There's a cold logic behind the willingness of some conservatives to risk everything to stop Obamacare. But it's not that Obamacare will fail. After all, if the law will just be a debacle, Republicans should let it take effect, ride the catastrophe to overwhelming victory in the 2014 midterms, and then use their massive congressional majorities to repeal it.

Rather, as EJ Dionne writes, the real fear is that the law will succeed. Once Obamacare begins delivering health insurance to millions of Americans it will become effectively impossible to repeal. That's what's happened in every other country that's introduced a national health-care system. That's why the right needs to stop Obamacare before it begins.

The irony of their strategy, though, is that shutting down the federal government won't stop Obamacare. It might even help it.

The Congressional Research Service put it bluntly -- well, bluntly given the cautious, careful language favored by the CRS -- in a July report. "It appears that substantial ACA implementation might continue during a lapse in annual appropriations," they wrote.

There are a few reasons for this. For one thing, the lapse in appropriations only hits so-called "discretionary" funding. But the ACA's core functions are on the "mandatory" side of the budget. So, for instance, the money for tax credits and Medicaid expansion would arrive on schedule. State and federal exchanges would still operate. The individual mandate would still be in place.

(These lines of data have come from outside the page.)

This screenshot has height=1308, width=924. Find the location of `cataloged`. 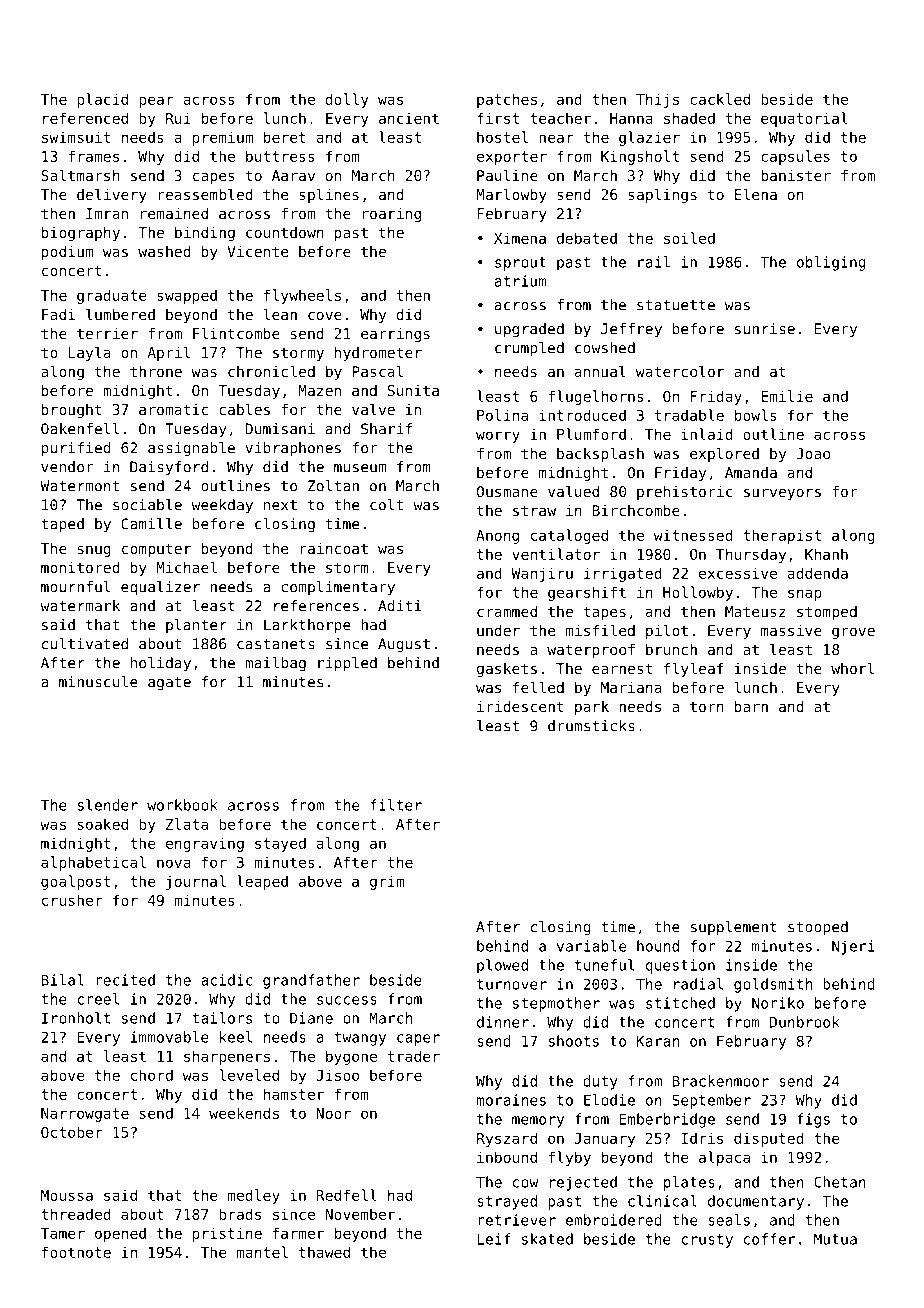

cataloged is located at coordinates (569, 536).
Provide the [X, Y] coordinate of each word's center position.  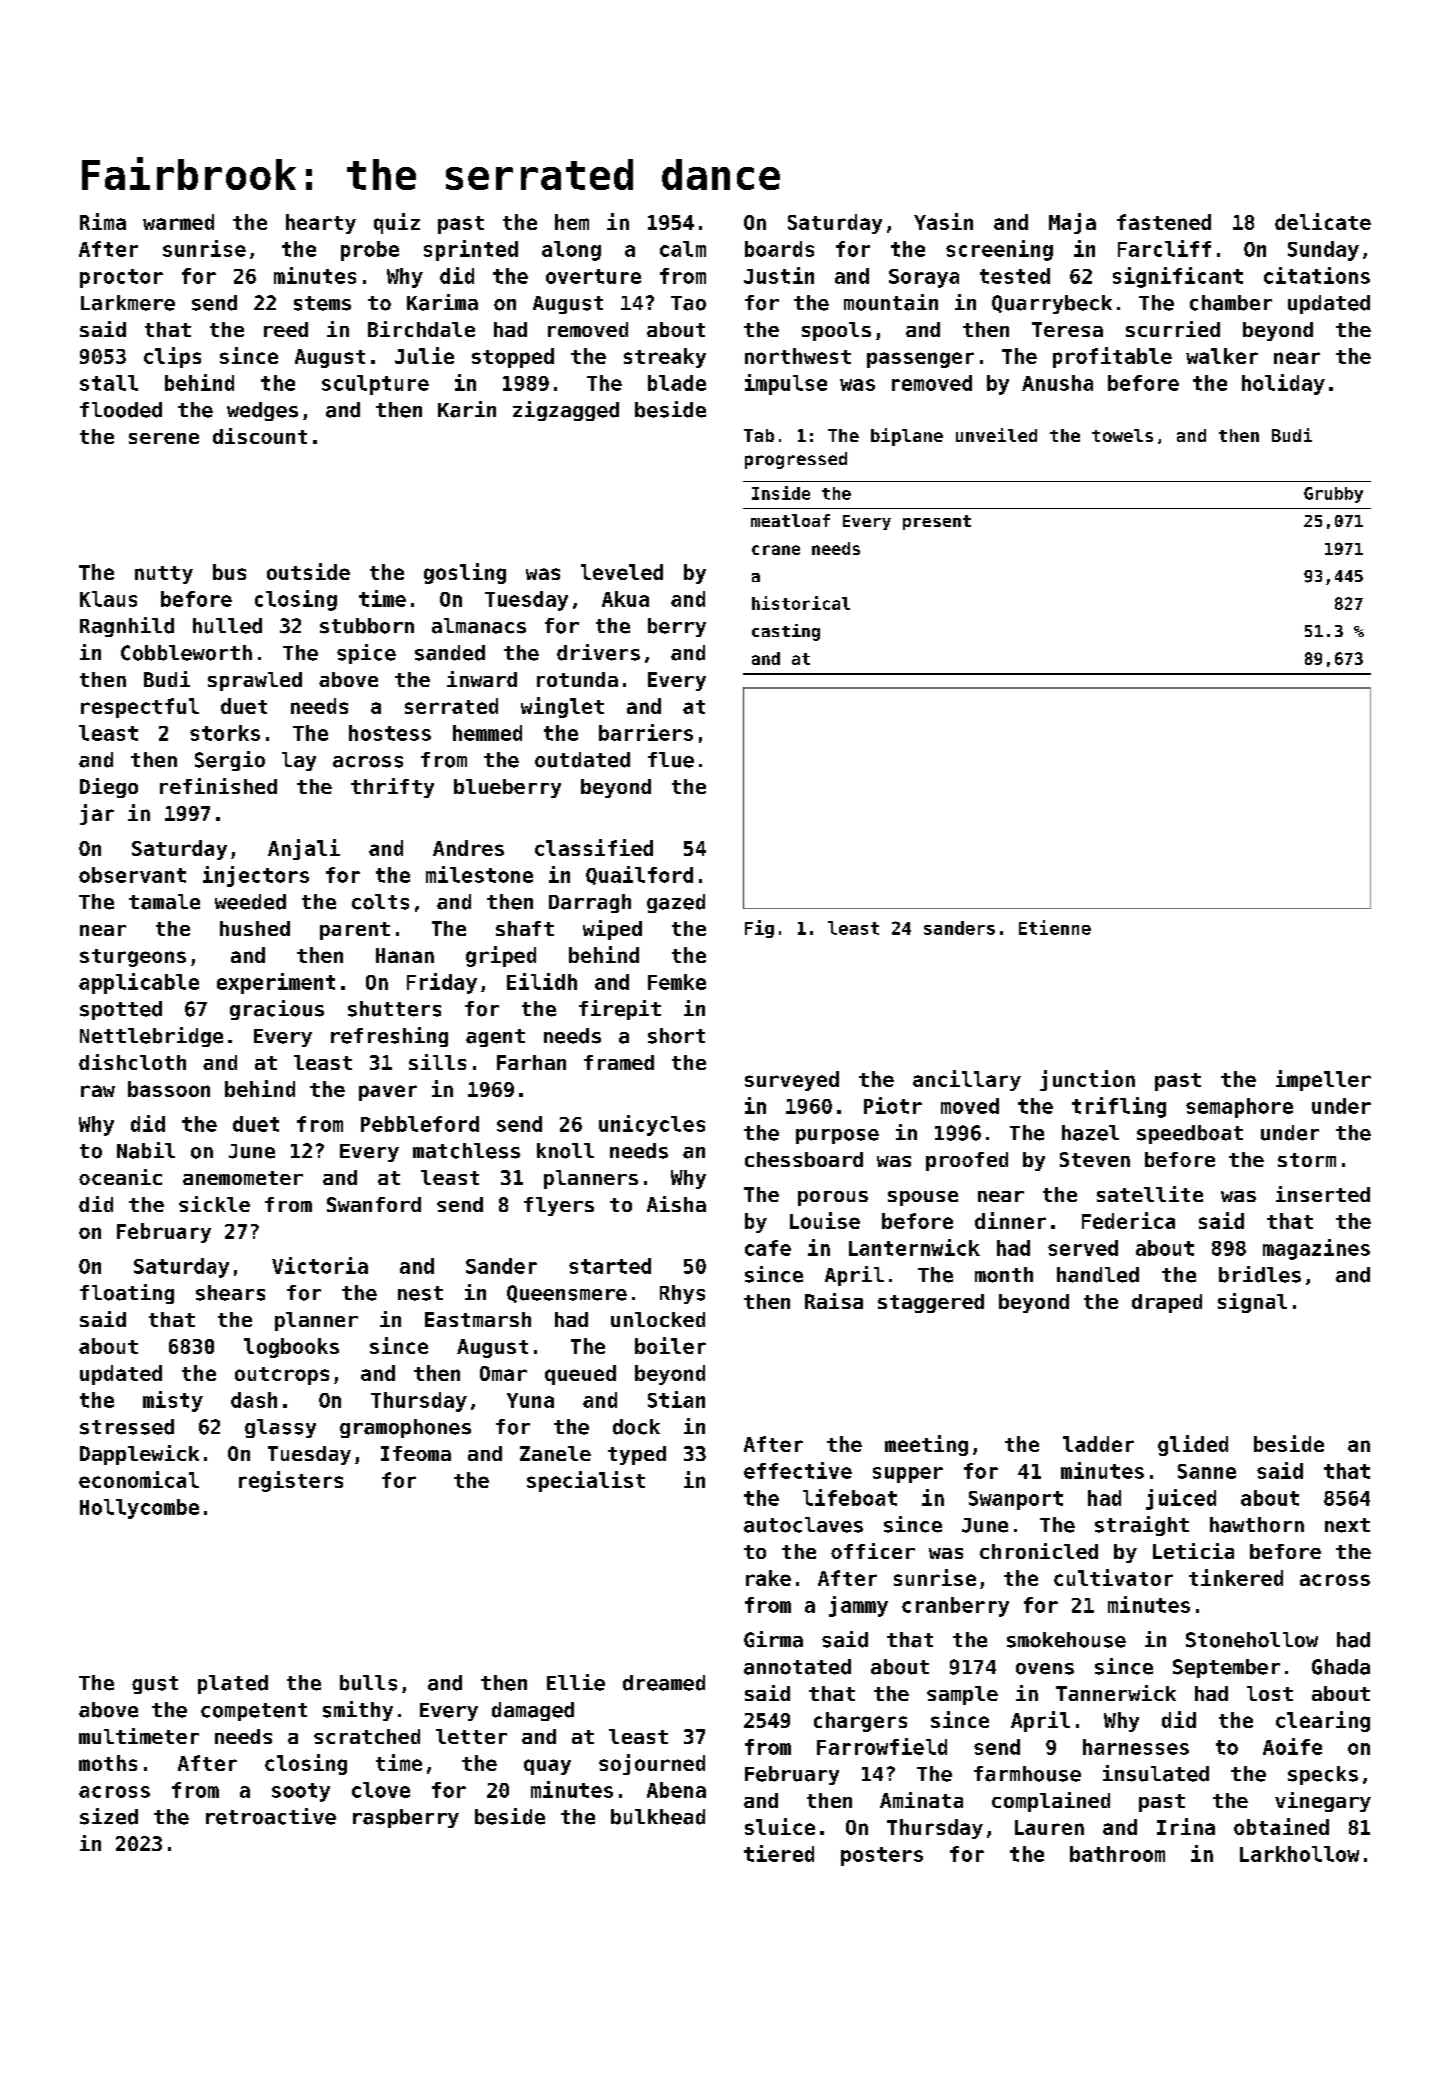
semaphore [1239, 1108]
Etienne [1055, 927]
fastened [1164, 222]
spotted [121, 1010]
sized [109, 1816]
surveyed [792, 1081]
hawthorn [1257, 1525]
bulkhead [658, 1817]
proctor [121, 278]
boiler [670, 1345]
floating [127, 1294]
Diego [109, 788]
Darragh [590, 903]
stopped [513, 358]
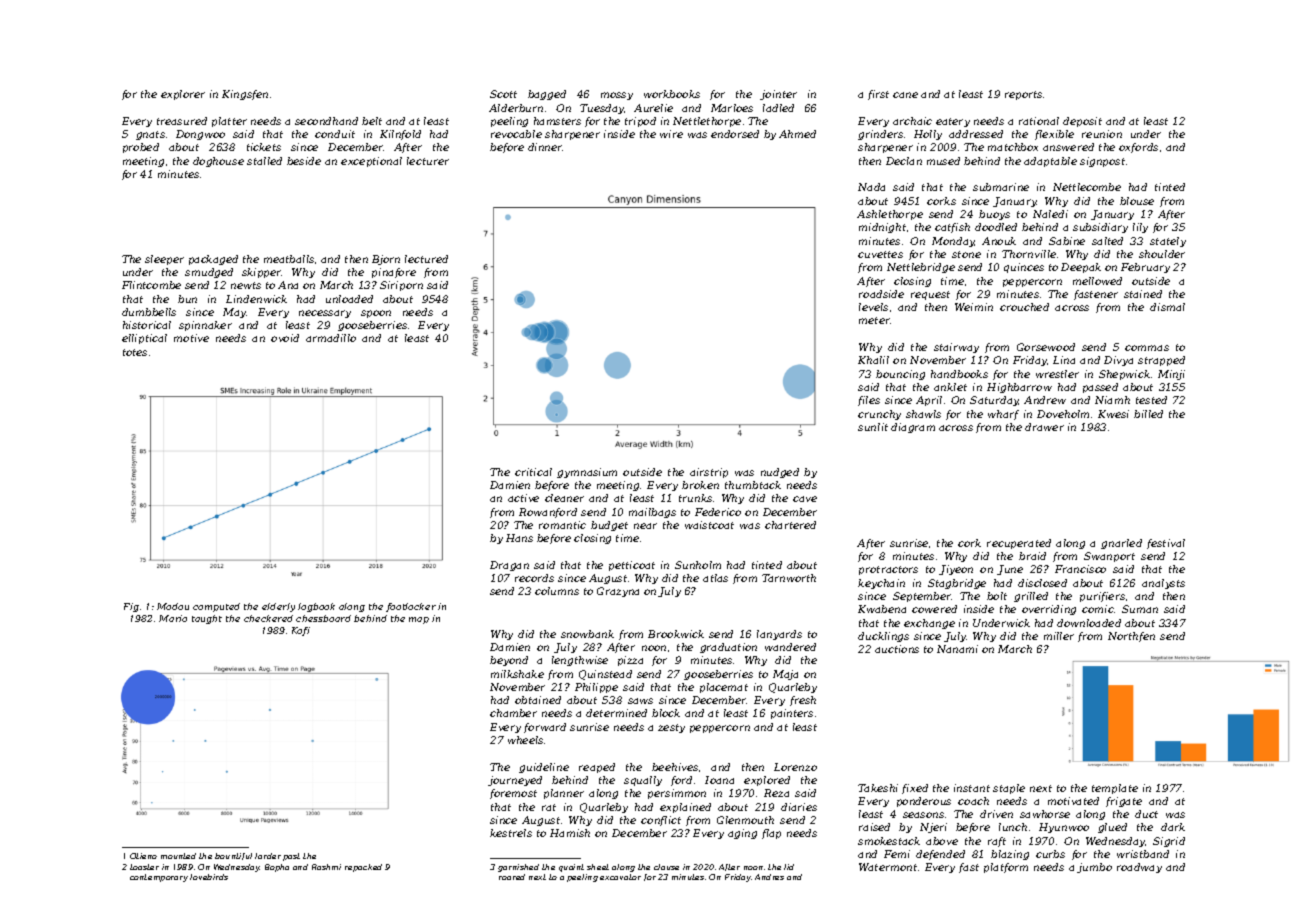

So a lot of the law's funding would be unaffected. Meanwhile, the more marginal spending that is affected could be backfilled by the Obama administration moving mandatory money around, and even going beyond that, the White House could argue that crucial positions fall into the bucket of essential personnel who are protected during a government shutdown. So while it wouldn't be ideal, implementation would move forward.

But it gets worse for Republicans from there.

Obamacare's first year will be full of glitches and hiccups and mistakes and misfires. That's true for every big, complicated law (remember when Boehner called Medicare Part D's implementation "horrendous"?). The expectation is that Republicans will be able to take advantage of those problems. But if the early implementation comes in the context of an extended government shutdown, Republicans might well get blamed for implementation glitches as the media and voters ask whether the law wouldn't work more smoothly if the GOP hadn't turned out the lights.

Moreover, if Republicans get blamed for an annoying and unpopular government shutdown -- not to mention for some of Obamacare's problems -- that might blunt the gains they're likely to make in the 2014 midterms. More Democrats in Congress means more protection for Obamacare going forward.

So a government shutdown won't stop Obamacare from being implemented, but it might mean Republicans get blamed for some of the problems of implementation, and lose the ability to benefit politically from the inevitable hitches in the rollout.

The conservatives who won't yield against Obamacare might ultimately prove to be the law's best friends.